The US leads China in frontier AI development today. Whether that's still true in 2028 depends on a handful of chip factories, some export regulations, and decisions being made right now - and Anthropic just published a paper making exactly that case.
Released May 14, the paper maps two possible futures for global AI leadership by 2028. It reads less like a traditional AI safety document and more like a geopolitical risk briefing, which is notable for a company that built its reputation on technical safety research.
The Compute Argument
The core claim is straightforward: America's current lead over China in frontier AI is almost entirely a compute story. NVIDIA designs the GPUs that train the world's most powerful models. TSMC in Taiwan manufactures them. ASML in the Netherlands builds the extreme ultraviolet lithography machines that TSMC depends on to produce advanced chips. China currently can't replicate any of these three links in the chain.
Export controls - US government restrictions on selling advanced chips and chipmaking equipment to Chinese companies - have maintained this gap. Without those controls, Anthropic argues, Chinese AI labs would be training frontier models on the same hardware American labs use today. The paper treats this as a fragile advantage, not a permanent one.
The two scenarios Anthropic lays out aren't presented as definitive predictions. They're a framework for thinking about what happens depending on whether export controls hold or erode over the next two years. The implication is that the window to act is still open, but not indefinitely.

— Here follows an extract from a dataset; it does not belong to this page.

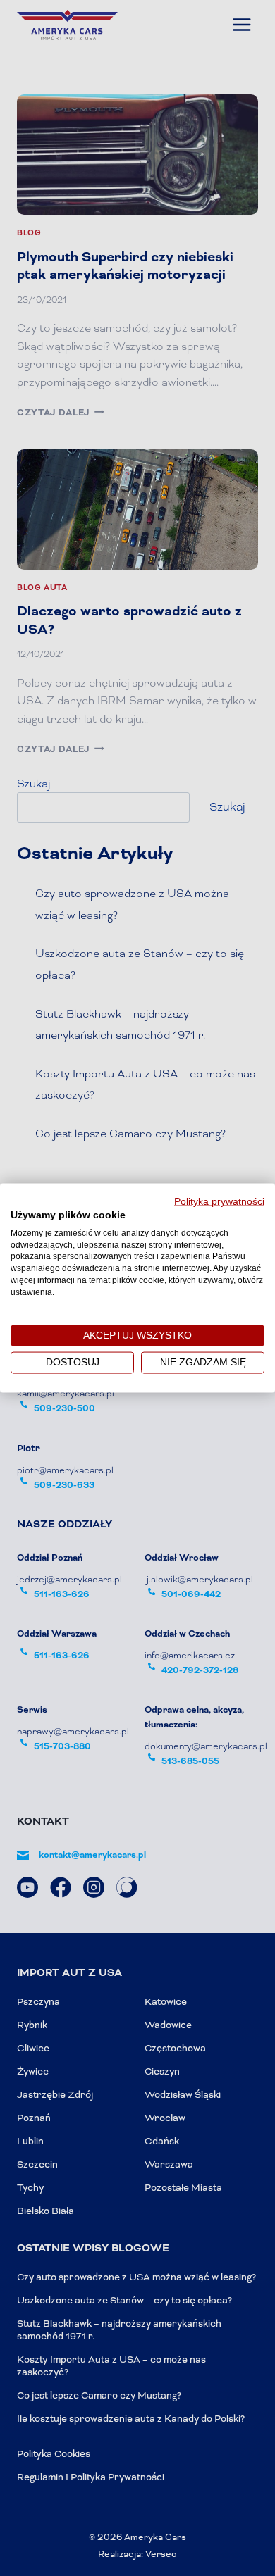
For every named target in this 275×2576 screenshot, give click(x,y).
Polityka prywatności (219, 1201)
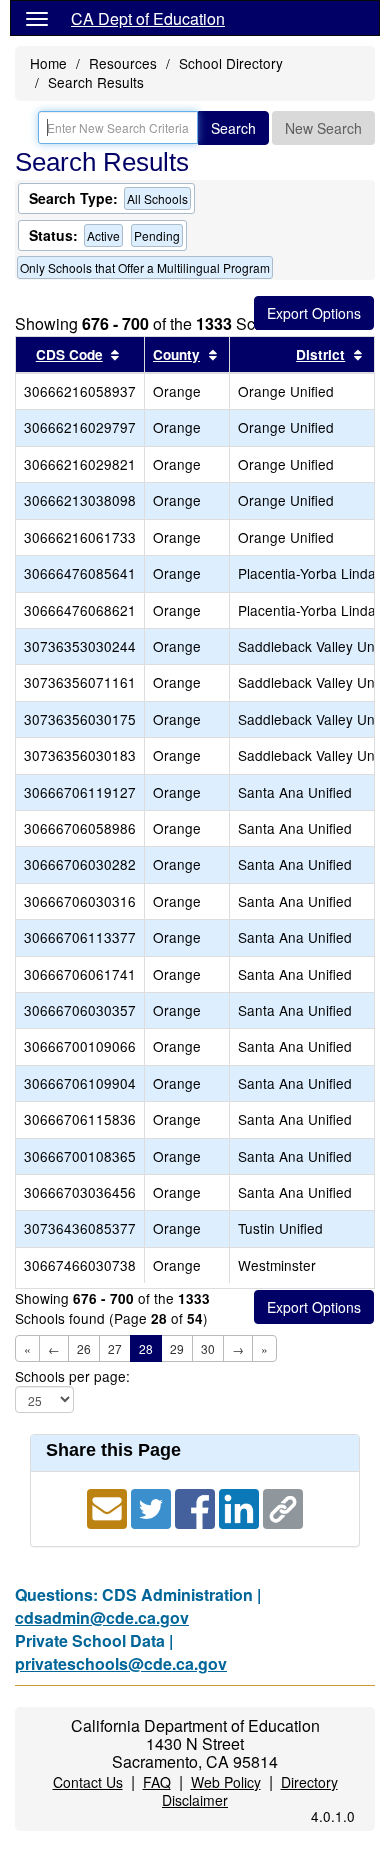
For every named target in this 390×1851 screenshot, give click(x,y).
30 (208, 1348)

Why This Paper Reads Differently from Anthropic's Usual Research
Publishing a paper that argues for specific US trade and export control policies is a departure from Anthropic's usual output. Most of the company's public research focuses on model evaluation, interpretability, and constitutional AI - technical work about making models safer and more predictable. This paper is geopolitical advocacy dressed in research framing.
That doesn't make it wrong. But it does mean it deserves to be read as a policy document, not a neutral scientific analysis. Anthropic has financial and strategic interests in the outcome it's describing.

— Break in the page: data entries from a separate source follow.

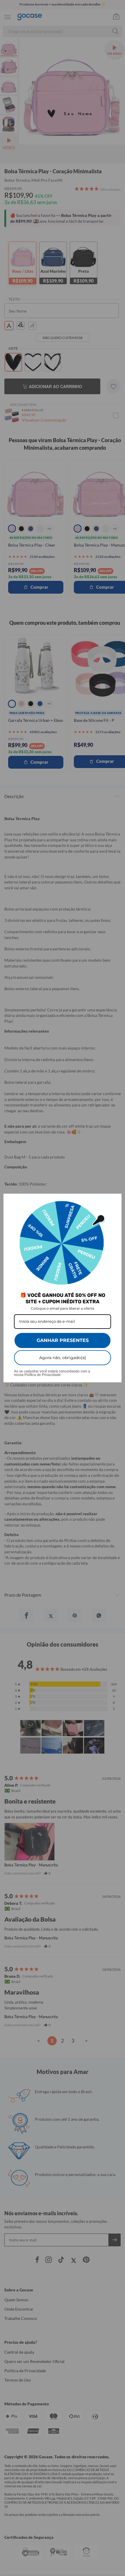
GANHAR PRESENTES (63, 1340)
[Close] (115, 1201)
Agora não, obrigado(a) (62, 1357)
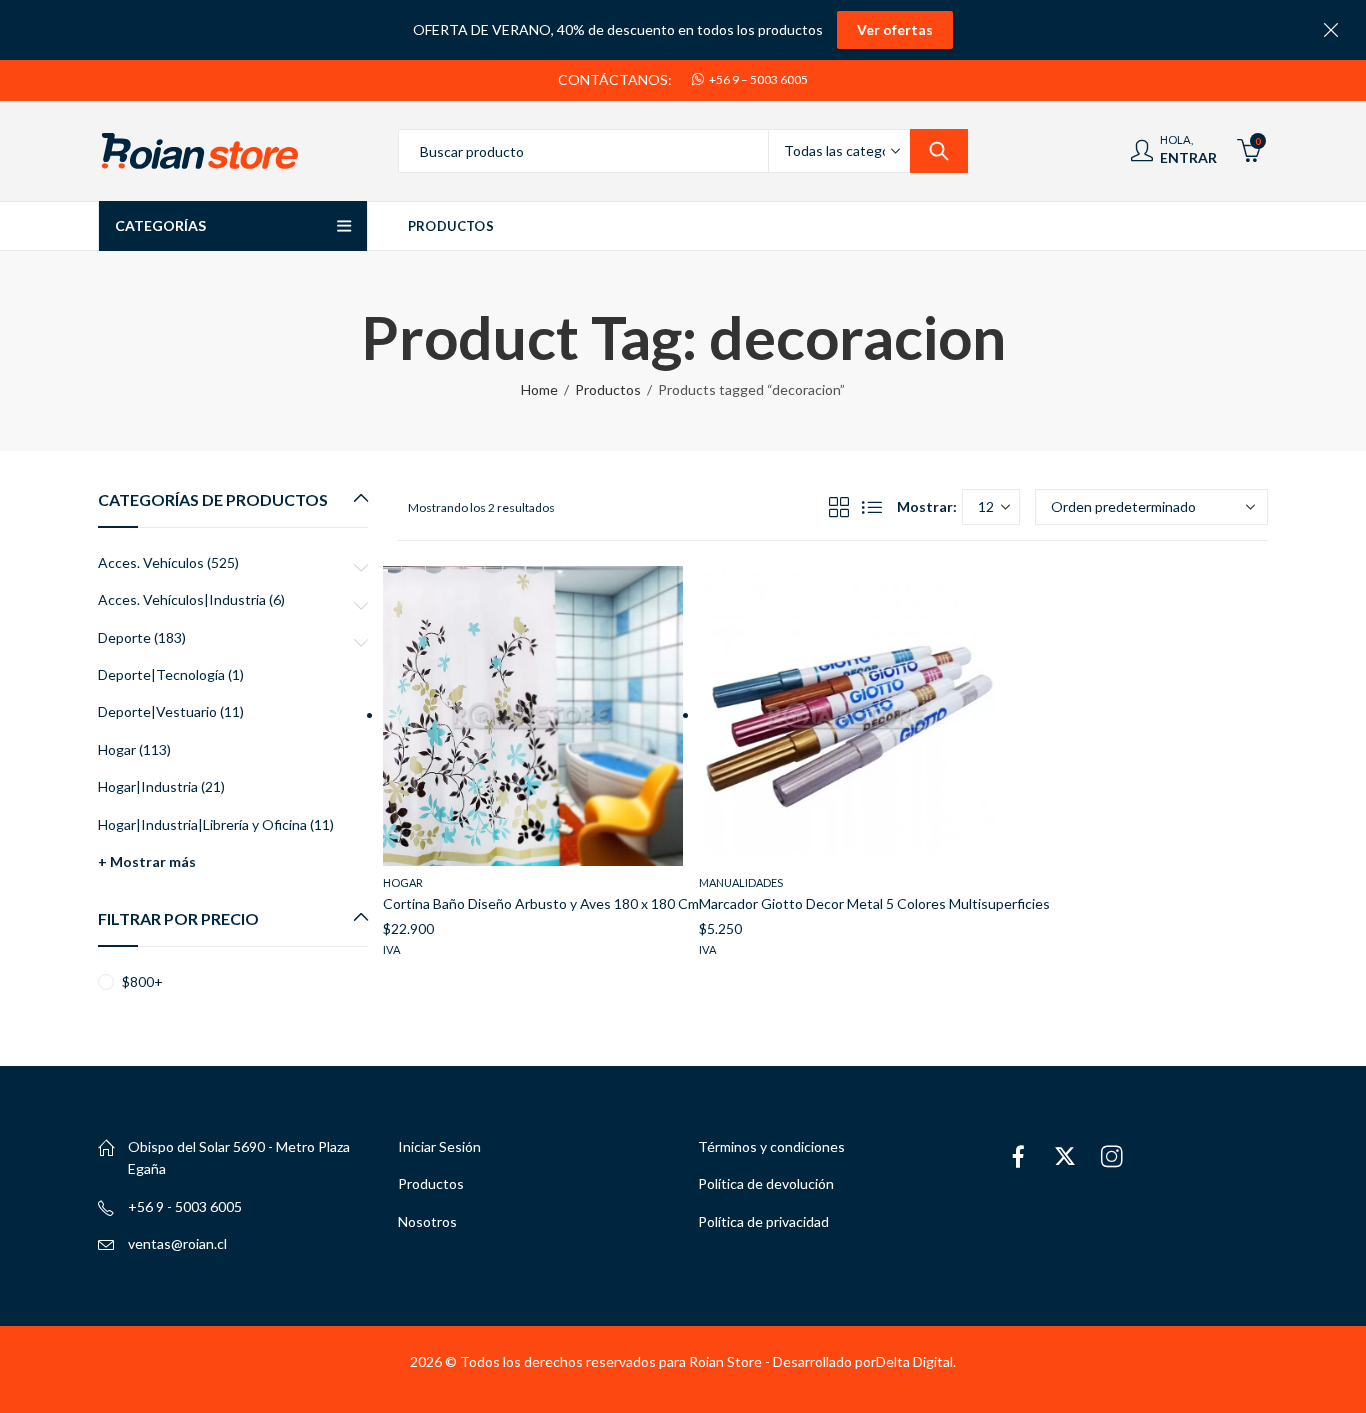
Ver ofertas (895, 29)
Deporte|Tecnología (161, 674)
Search (939, 151)
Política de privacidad (763, 1221)
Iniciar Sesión (439, 1146)
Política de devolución (766, 1183)
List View (872, 507)
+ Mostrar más (147, 861)
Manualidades (741, 882)
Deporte (124, 637)
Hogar (403, 882)
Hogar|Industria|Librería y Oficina (202, 824)
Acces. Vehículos (151, 562)
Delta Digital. (916, 1361)
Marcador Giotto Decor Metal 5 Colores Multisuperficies (874, 903)
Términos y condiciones (771, 1146)
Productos (608, 389)
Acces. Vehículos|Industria (182, 599)
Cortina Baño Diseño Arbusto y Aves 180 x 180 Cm (541, 903)
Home (539, 389)
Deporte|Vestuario (157, 711)
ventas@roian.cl (177, 1243)
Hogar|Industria (148, 786)
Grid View (839, 507)
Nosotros (427, 1221)
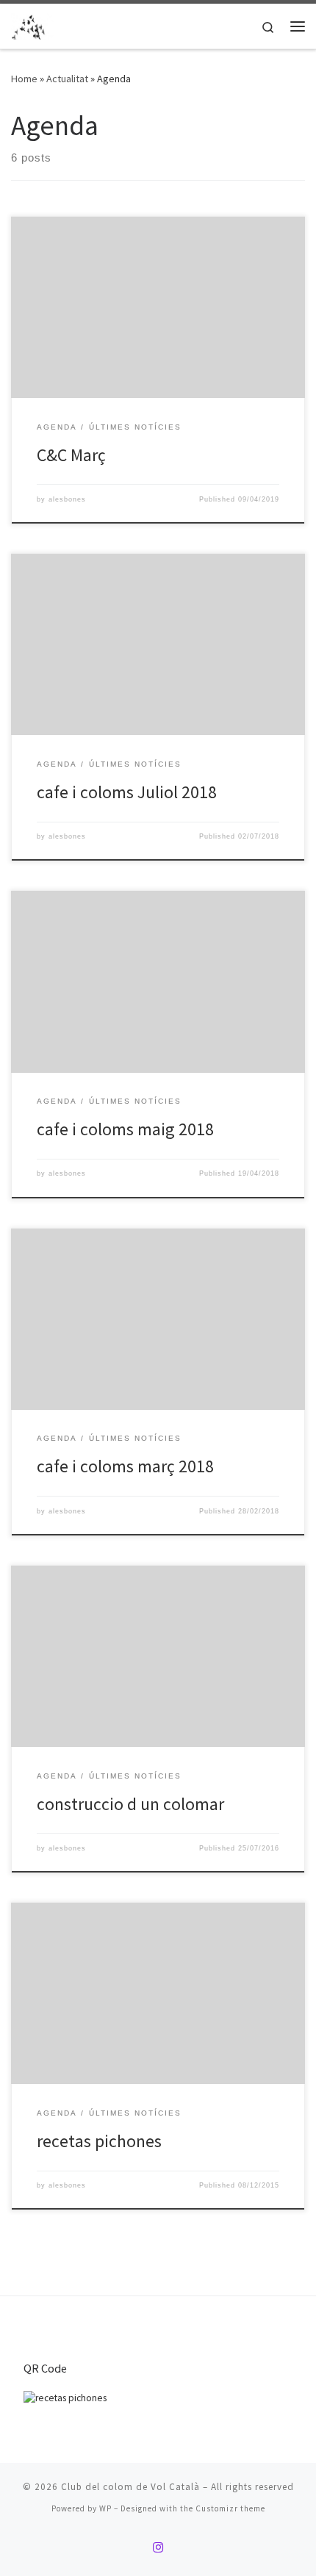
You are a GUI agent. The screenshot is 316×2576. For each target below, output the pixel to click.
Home (24, 78)
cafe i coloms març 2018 (125, 1466)
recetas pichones (99, 2141)
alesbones (67, 499)
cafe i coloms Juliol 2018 (127, 792)
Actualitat (67, 78)
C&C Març (71, 455)
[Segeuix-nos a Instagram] (158, 2548)
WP (105, 2508)
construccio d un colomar (130, 1804)
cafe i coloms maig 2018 (125, 1129)
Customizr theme (230, 2508)
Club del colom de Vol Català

For people who use AI tools daily, none of this is abstract. The models behind Claude, ChatGPT, Gemini, and every other frontier product were trained on hardware that flows through a specific supply chain. If that chain's competitive advantage narrows or disappears, the product landscape shifts - pricing, capability gaps, which companies can afford to train what.
The most practically useful thing about Anthropic's paper isn't the specific scenarios. It's the reminder that the biggest near-term risks to the AI tools people rely on aren't about hallucinations or philosophical misalignment. They're about semiconductor factories in Taiwan and export enforcement in Washington.